Makhluk Emosional yang Logis

Era industri 4.0 salah satu cirinya adalah penerapan Artificial Intelligence (AI) di segala bidang. AI merupakan teknik yang meniru kecerdasan manusia untuk diterapkan ke alat. Beberapa psikolog ternyata menyebutkan ada banyak kecerdasan, salah satunya adalah kecerdasan emosi (emotional intelligence).

Pembaca mungkin pernah merasakan sakit hati, marah, benci dan sejenisnya yang melibatkan emosi. Rasa nyerinya sepertinya tidak jauh berbeda dengan nyeri fisik. Bahkan sebagian ketika tidak sanggup mengatasinya melakukan bunuh diri. Tidak perduli orang secerdas Alat Turing pun tidak sanggup mengatasi hal itu. Di sisi lain, ada beberapa kejadian ketika mencegah dampak negatif dari stres dan depresi atau perilaku negatif lainnya dengan cara operasi, tetapi dampak negatifnya tidak jauh berbeda ketika otak emosinya dihilangkan. Walau kecerdasan tidak mengalami penurunan, tetapi tanpa emosi banyak hal-hal sepele yang mengganggu kerja karena tidak ada unsur emosi. Terkadang masalah sepele, seperti harus memilih warna, kehilangan penjepit kertas, dan tetek bengek lainnya bisa menghambat tugas utama.

Jika otak logis diibaratkan supir yang mengemudikan mobil, maka otak emosi adalah penumpangnya. Saya dan kita semua terkadang memiliki masalah tidak sinkronnya supir dengan penumpang. Supir terkadang mengetahui jalur tercepat, tetapi penumpang ingin menikmati keindahan jalan. Ketika kita melihat orang yang sedang marah-marah maka ada ketidaksinkronan antara logic dengan emosinya, ibarat penumpang yang kecewa diajak sopir melewati jalan yang tidak diinginkannya.

Walau logis ternyata otak logis tanpa panduan otak emosional terkesan bodoh. Okelah Anda hebat menghitung akar ratusan dengan cepat, tetapi otak emosi akan bertanya, kenapa mau saja disuruh orang menghitung itu? Silahkan searching di internet nasib orang tercedas di dunia, yang miris akhirnya memilih menjadi pegawai rendahan yang kerjanya rutinitas sederhana saja. Entah apapun agama kita, pasti diperintahkan untuk menyadari bahwa kita adalah makhluk logis yang memiliki aspek emosional.

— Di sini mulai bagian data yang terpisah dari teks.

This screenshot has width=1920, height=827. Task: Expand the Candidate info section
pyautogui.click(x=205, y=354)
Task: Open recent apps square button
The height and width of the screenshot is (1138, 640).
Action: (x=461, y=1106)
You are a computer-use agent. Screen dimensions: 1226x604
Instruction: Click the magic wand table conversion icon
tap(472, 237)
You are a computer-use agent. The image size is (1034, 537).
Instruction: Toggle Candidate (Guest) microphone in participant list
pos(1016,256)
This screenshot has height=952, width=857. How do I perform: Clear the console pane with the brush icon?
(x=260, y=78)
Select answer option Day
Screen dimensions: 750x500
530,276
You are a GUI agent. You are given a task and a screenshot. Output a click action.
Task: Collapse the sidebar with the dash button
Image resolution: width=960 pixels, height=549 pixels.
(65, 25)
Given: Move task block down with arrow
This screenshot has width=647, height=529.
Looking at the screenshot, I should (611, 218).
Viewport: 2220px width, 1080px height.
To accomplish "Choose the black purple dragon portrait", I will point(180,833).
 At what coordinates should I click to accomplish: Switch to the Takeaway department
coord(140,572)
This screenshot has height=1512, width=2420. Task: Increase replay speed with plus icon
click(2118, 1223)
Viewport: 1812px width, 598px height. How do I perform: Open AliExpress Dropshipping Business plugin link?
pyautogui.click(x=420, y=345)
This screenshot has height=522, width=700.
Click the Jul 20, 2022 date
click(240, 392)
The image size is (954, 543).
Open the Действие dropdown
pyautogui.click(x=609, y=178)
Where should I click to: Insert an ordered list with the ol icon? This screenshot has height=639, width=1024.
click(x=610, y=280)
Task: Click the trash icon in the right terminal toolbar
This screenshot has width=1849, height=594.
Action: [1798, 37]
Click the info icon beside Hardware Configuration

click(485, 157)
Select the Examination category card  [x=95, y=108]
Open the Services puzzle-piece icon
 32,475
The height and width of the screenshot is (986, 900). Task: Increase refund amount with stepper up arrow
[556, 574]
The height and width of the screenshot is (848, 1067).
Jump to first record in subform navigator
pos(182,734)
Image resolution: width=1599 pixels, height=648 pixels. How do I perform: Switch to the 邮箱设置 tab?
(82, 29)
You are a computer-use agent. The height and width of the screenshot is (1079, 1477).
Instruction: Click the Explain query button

Salah satu aspek penting dari otak emosional adalah “harapan” yang berasal dari keinginan dan cita-cita. Presiden pertama RI pernah mengatakan agar menggantungkan cita-cita setinggi langit karena bagi otak emosional konsep tersebut tidak terikat oleh waktu, dahulu, saat ini atau nanti. Beberapa pemerhati psikologi menganjurkan untuk merasakan hal-hal yang diinginkan terlebih dahulu agar meresap ke otak emosional. Jika sudah meresap akan mudah tercapai karena otak emosional tidak mengenal waktu, jika Anda ingin menjadi seorang profesor misalnya, ketika sudah meresap ke otak emosional kemungkinan tercapainya tinggi, walau otak logis menolak karena mengenal konsep waktu.

Cara mudahnya mengetahui otak emosional yang sudah sinkron dengan otak logis adalah kenyamanan ketika mengerjakan sesuatu. Salah satu metode, quantum ikhlas, menganjurkan jangan mengerjakan sesuatu ketika hati tidak nyaman. Buat nyaman terlebih dahulu, barulah bekerja agar kedua belah otak bekerja dengan sinkron dan saling mendukung. Sekian, semoga bermanfaat.